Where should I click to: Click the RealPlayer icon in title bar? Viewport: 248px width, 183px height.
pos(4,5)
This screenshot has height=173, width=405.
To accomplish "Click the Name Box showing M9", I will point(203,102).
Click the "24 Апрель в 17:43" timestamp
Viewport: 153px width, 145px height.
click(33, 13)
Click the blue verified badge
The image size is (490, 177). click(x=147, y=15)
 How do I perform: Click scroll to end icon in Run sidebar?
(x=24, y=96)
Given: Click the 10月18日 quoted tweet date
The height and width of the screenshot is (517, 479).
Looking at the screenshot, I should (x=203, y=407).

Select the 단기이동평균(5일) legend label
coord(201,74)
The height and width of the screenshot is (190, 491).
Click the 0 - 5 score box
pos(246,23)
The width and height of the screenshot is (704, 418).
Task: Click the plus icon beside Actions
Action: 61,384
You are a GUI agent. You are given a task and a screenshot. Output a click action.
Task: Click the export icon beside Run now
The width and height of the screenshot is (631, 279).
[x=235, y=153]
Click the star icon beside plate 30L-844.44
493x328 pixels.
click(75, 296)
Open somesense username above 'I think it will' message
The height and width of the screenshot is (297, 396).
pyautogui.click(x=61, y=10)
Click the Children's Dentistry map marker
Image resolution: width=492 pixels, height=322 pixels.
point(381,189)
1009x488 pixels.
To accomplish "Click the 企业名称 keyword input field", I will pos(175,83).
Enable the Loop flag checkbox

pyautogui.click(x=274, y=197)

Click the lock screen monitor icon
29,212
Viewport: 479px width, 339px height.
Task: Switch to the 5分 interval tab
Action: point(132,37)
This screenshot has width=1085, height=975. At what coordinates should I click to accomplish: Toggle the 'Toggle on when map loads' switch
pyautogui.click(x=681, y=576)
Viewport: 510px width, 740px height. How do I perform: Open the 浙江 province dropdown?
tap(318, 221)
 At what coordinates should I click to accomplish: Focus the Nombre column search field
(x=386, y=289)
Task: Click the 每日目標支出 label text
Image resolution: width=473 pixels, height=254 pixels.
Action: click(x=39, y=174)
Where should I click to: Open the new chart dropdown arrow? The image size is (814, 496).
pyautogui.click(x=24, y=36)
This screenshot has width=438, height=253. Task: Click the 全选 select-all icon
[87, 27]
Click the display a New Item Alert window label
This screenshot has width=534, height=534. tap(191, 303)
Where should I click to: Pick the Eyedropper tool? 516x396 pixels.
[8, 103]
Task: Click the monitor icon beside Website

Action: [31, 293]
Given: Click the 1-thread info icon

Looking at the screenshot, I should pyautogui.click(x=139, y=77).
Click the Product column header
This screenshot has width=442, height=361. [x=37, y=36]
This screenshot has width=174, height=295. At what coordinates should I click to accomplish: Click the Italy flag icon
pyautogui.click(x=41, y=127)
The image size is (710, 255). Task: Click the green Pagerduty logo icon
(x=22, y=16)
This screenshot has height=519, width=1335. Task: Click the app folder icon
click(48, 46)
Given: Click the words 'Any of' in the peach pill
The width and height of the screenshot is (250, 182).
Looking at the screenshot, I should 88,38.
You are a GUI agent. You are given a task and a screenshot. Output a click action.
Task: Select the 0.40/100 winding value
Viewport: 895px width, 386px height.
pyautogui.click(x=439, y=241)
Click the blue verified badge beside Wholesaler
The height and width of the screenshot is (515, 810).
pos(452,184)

□ □ □ □ □

*Requirement:*
Output each line of the entries exactly, so that nothing is lost.

*Expected answer:*
Where should I click to: Click the RealPlayer icon in title bar? Viewport: 248px width, 183px height.
pos(4,5)
This screenshot has height=173, width=405.
To accomplish "Click the Name Box showing M9", I will point(203,102).
Click the "24 Апрель в 17:43" timestamp
Viewport: 153px width, 145px height.
click(33, 13)
Click the blue verified badge
The image size is (490, 177). click(x=147, y=15)
 How do I perform: Click scroll to end icon in Run sidebar?
(x=24, y=96)
Given: Click the 10月18日 quoted tweet date
The height and width of the screenshot is (517, 479).
Looking at the screenshot, I should (x=203, y=407).

Select the 단기이동평균(5일) legend label
coord(201,74)
The height and width of the screenshot is (190, 491).
Click the 0 - 5 score box
pos(246,23)
The width and height of the screenshot is (704, 418).
Task: Click the plus icon beside Actions
Action: 61,384
You are a GUI agent. You are given a task and a screenshot. Output a click action.
Task: Click the export icon beside Run now
The width and height of the screenshot is (631, 279).
[x=235, y=153]
Click the star icon beside plate 30L-844.44
493x328 pixels.
click(75, 296)
Open somesense username above 'I think it will' message
The height and width of the screenshot is (297, 396).
pyautogui.click(x=61, y=10)
Click the Children's Dentistry map marker
Image resolution: width=492 pixels, height=322 pixels.
point(381,189)
1009x488 pixels.
To accomplish "Click the 企业名称 keyword input field", I will pos(175,83).
Enable the Loop flag checkbox

pyautogui.click(x=274, y=197)

Click the lock screen monitor icon
29,212
Viewport: 479px width, 339px height.
Task: Switch to the 5分 interval tab
Action: point(132,37)
This screenshot has width=1085, height=975. At what coordinates should I click to accomplish: Toggle the 'Toggle on when map loads' switch
pyautogui.click(x=681, y=576)
Viewport: 510px width, 740px height. How do I perform: Open the 浙江 province dropdown?
tap(318, 221)
 At what coordinates should I click to accomplish: Focus the Nombre column search field
(x=386, y=289)
Task: Click the 每日目標支出 label text
Image resolution: width=473 pixels, height=254 pixels.
Action: click(x=39, y=174)
Where should I click to: Open the new chart dropdown arrow? The image size is (814, 496).
pyautogui.click(x=24, y=36)
This screenshot has width=438, height=253. Task: Click the 全选 select-all icon
[87, 27]
Click the display a New Item Alert window label
This screenshot has width=534, height=534. tap(191, 303)
Where should I click to: Pick the Eyedropper tool? 516x396 pixels.
[8, 103]
Task: Click the monitor icon beside Website

Action: [31, 293]
Given: Click the 1-thread info icon

Looking at the screenshot, I should pyautogui.click(x=139, y=77).
Click the Product column header
This screenshot has width=442, height=361. [x=37, y=36]
This screenshot has width=174, height=295. At what coordinates should I click to accomplish: Click the Italy flag icon
pyautogui.click(x=41, y=127)
The image size is (710, 255). Task: Click the green Pagerduty logo icon
(x=22, y=16)
This screenshot has height=519, width=1335. Task: Click the app folder icon
click(48, 46)
Given: Click the words 'Any of' in the peach pill
The width and height of the screenshot is (250, 182).
Looking at the screenshot, I should 88,38.
You are a GUI agent. You are given a task and a screenshot. Output a click action.
Task: Select the 0.40/100 winding value
Viewport: 895px width, 386px height.
pyautogui.click(x=439, y=241)
Click the blue verified badge beside Wholesaler
The height and width of the screenshot is (515, 810).
pos(452,184)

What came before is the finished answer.